The narrative begins with Drukpa Kunley, an eccentric and outspoken Tibetan saint or Lama, in the 15th century. He has fired an arrow from Tibet to identify a new location where he might disseminate his teachings. The arrow fell at the present-day Chimi Lakhang in Punakha (where his temple now stands) and guided him to Bhutan. He met a young lady who believed in his cause while looking for the arrow, and he spent the night with her and ‘blessed’ her with his progeny because of her devotion. The fertility temple now holds an antique bow and arrow and a 10-inch ivory and wood phallic symbol.
Following this introduction to Bhutan, his excursions around the country revealed the clergy’s rigorous methods and uncompromising devotion to traditional cultural standards. He set out to disseminate the genuine teachings of Buddha, vowing to free people from their traditional habits. His philandering habits and the sexual connotations in his frequently bizarre behaviour gave him the epithet of The Divine Madman. He purposefully startled people into challenging the authority and destroying traditions with his profane poetry, titillating humour, and wine-induced sermons.The phallic art is said to be Kunley’s organ, and it is known as the “Thunderbolt of Flaming Wisdom” because it is said to drive demons and evil spirits away. His unusual method of teaching Buddhism has attracted a large following, albeit it has come as a shock to the priesthood.
Phalluses are still a part of Bhutanese culture today. They associate phallus paintings with fertility and good fortune, and they believe they will be protected from evil spirits or demons if they embrace them. During a specific time of year, several communities in eastern Bhutan worship phalluses with flowers, ara (red-coloured hooch), and milk. In central Bhutan, a wooden phallus is dipped into the cups of drinks before being presented to the visitors.
Furthermore, when individuals move into their new houses, they execute an elaborate phallic ceremony that includes putting four phalluses on the house’s four eaves facing the four directions and one within the house. Then, a young and virgin girl leads a dancing and singing troupe around the house three times, carrying the basket. The Chimi Lhakhang monastery was constructed in 1499 in honour of Drukpa Kunley. Inside the monastery lies Kunley’s original wooden phallus emblem, which he imported from Tibet. It also features a silver-handled phallus, which is used to bless pilgrims who come to the monastery, particularly ladies hoping to have children.
Many newlywed and childless couples from all over the world visit the temple of fertility today to seek blessings from the old wooden phallus totem, known as the “divine thunderbolt.” Inside the temple, there is even a photo album with photographs of guests who have brought in pictures of their newborn babies months after visiting the temple.

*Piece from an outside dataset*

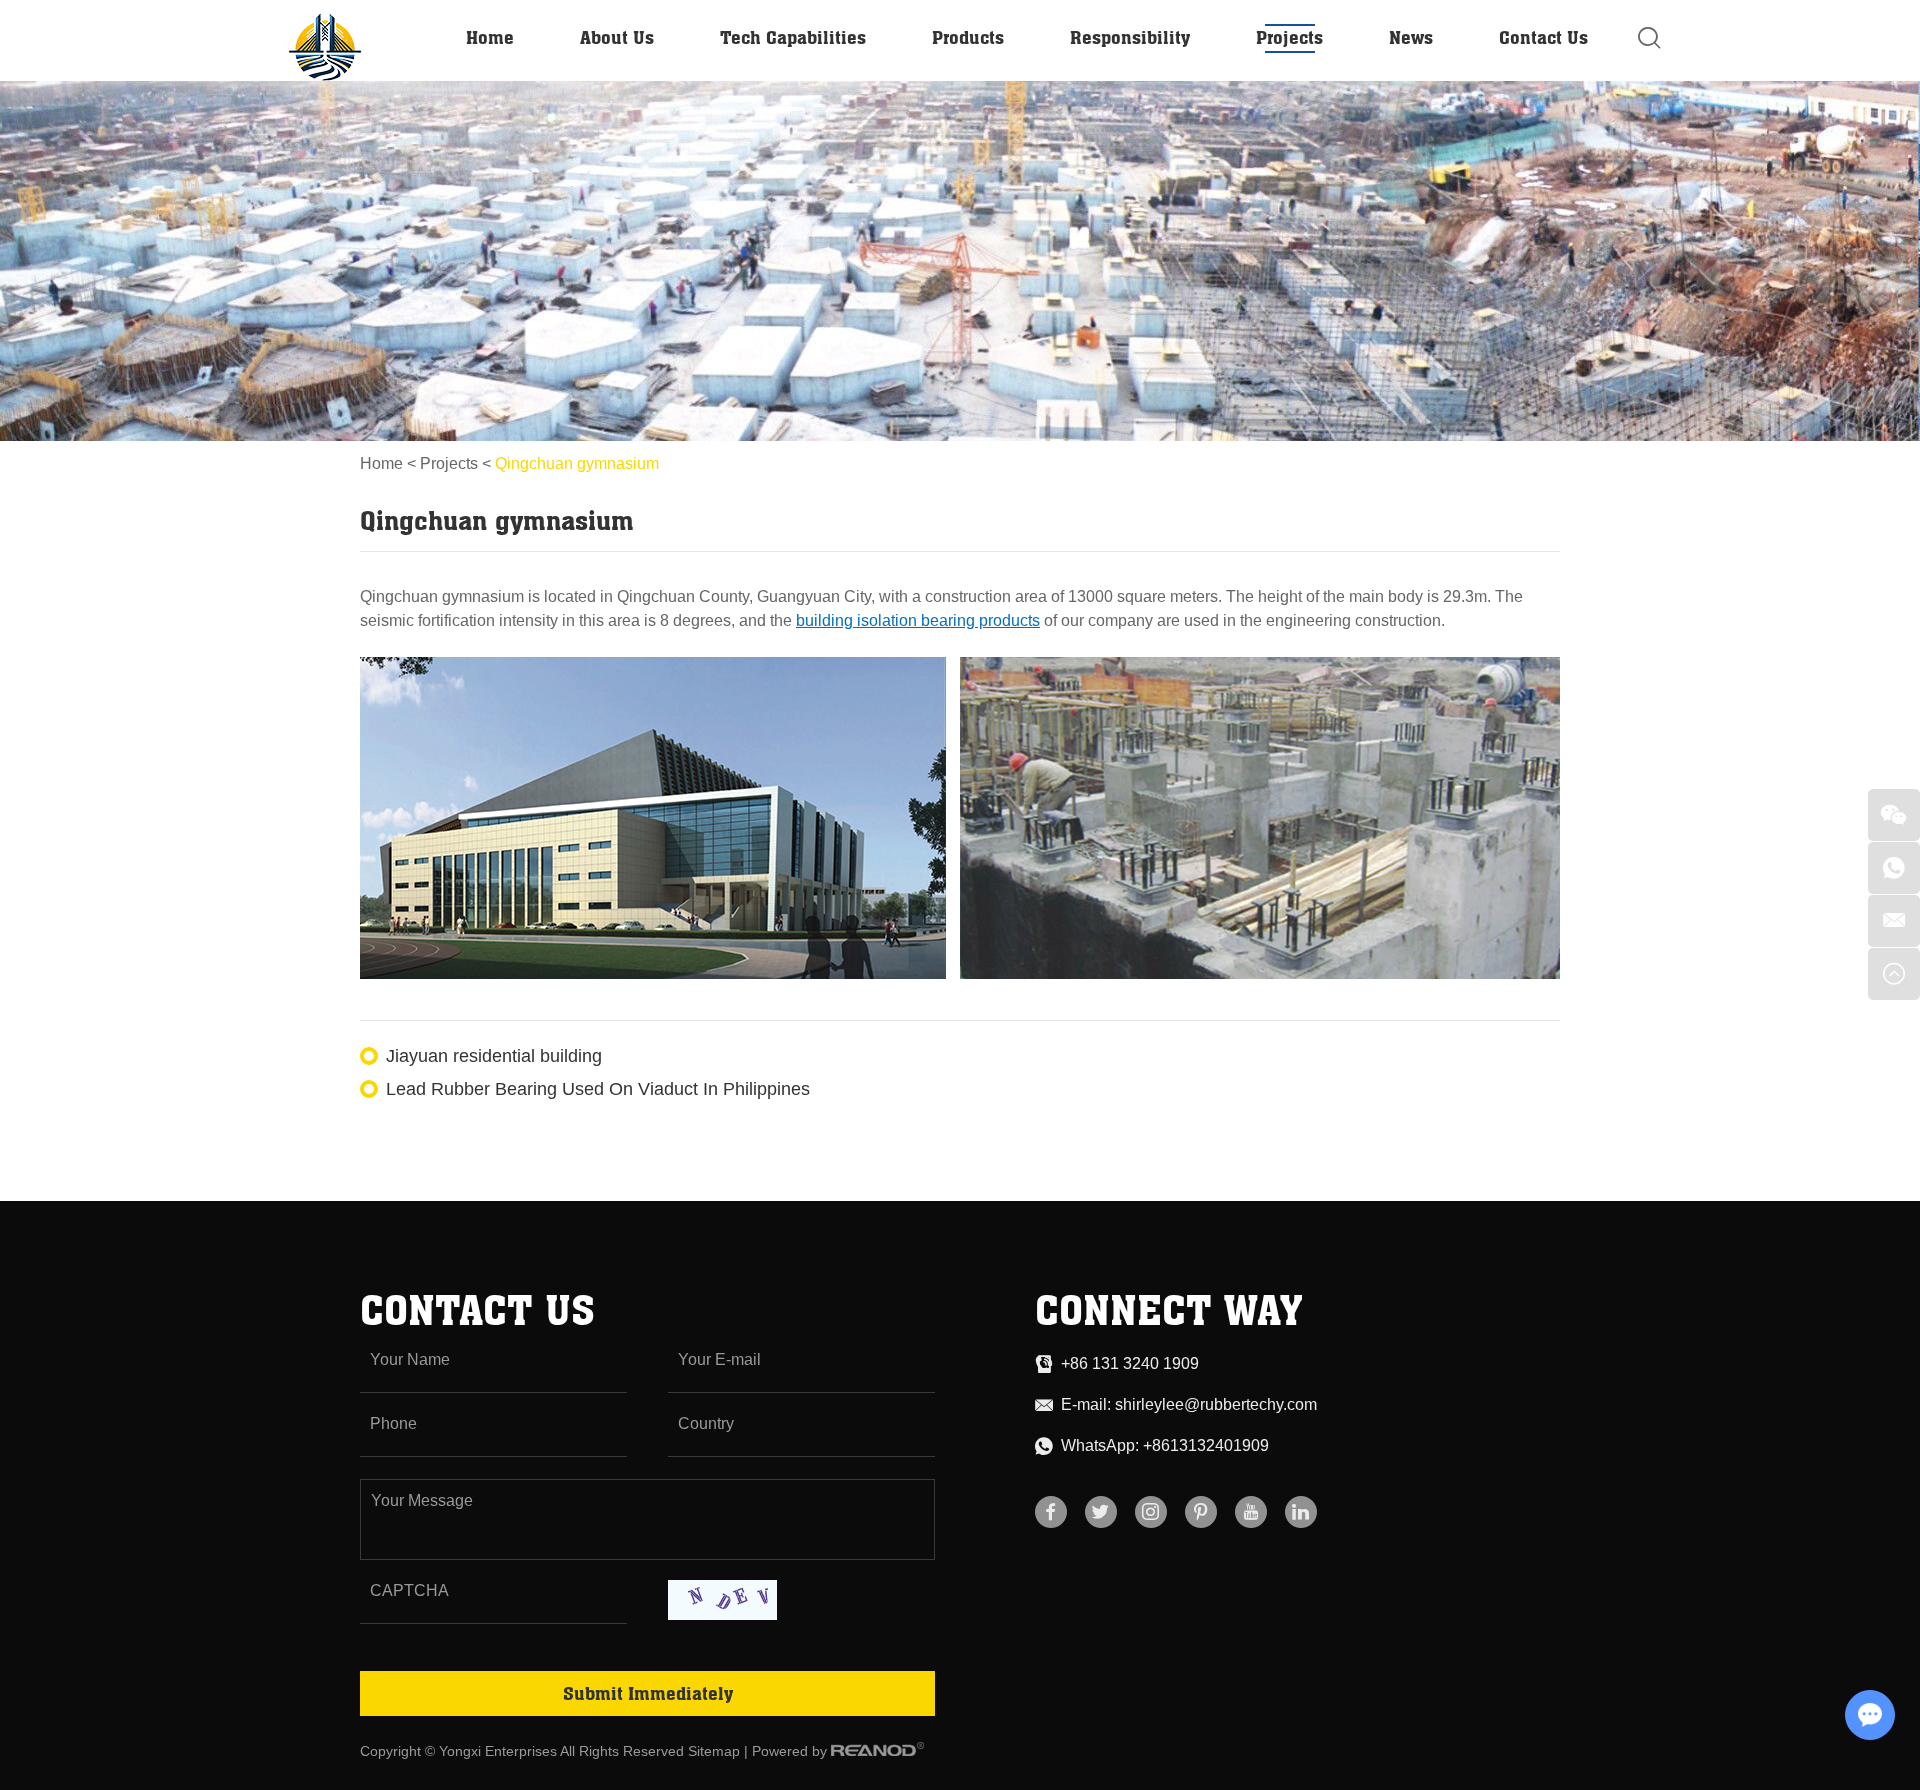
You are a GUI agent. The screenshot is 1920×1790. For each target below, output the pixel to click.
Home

While Drukpa Kunley was not popular at the time, he is today admired for his perseverance and the content of his lectures. The phallus is still painted on the exterior of people’s houses to fend off evil spirits and summon the fertility gods.
Though phallus is still used as a cultural and spiritual emblem in rural Bhutan, urban Bhutanese are less interested in having it painted on their walls. It is also not painted in community temples and dzongs where Buddhist monks and lamas practise their religion. So, if you happen to come across this pictorial portrayal of male genitalia painted on the walls while visiting Bhutan, don’t be offended. They revere the phallus symbol because it reflects a unique tale with historical, cultural, and spiritual importance.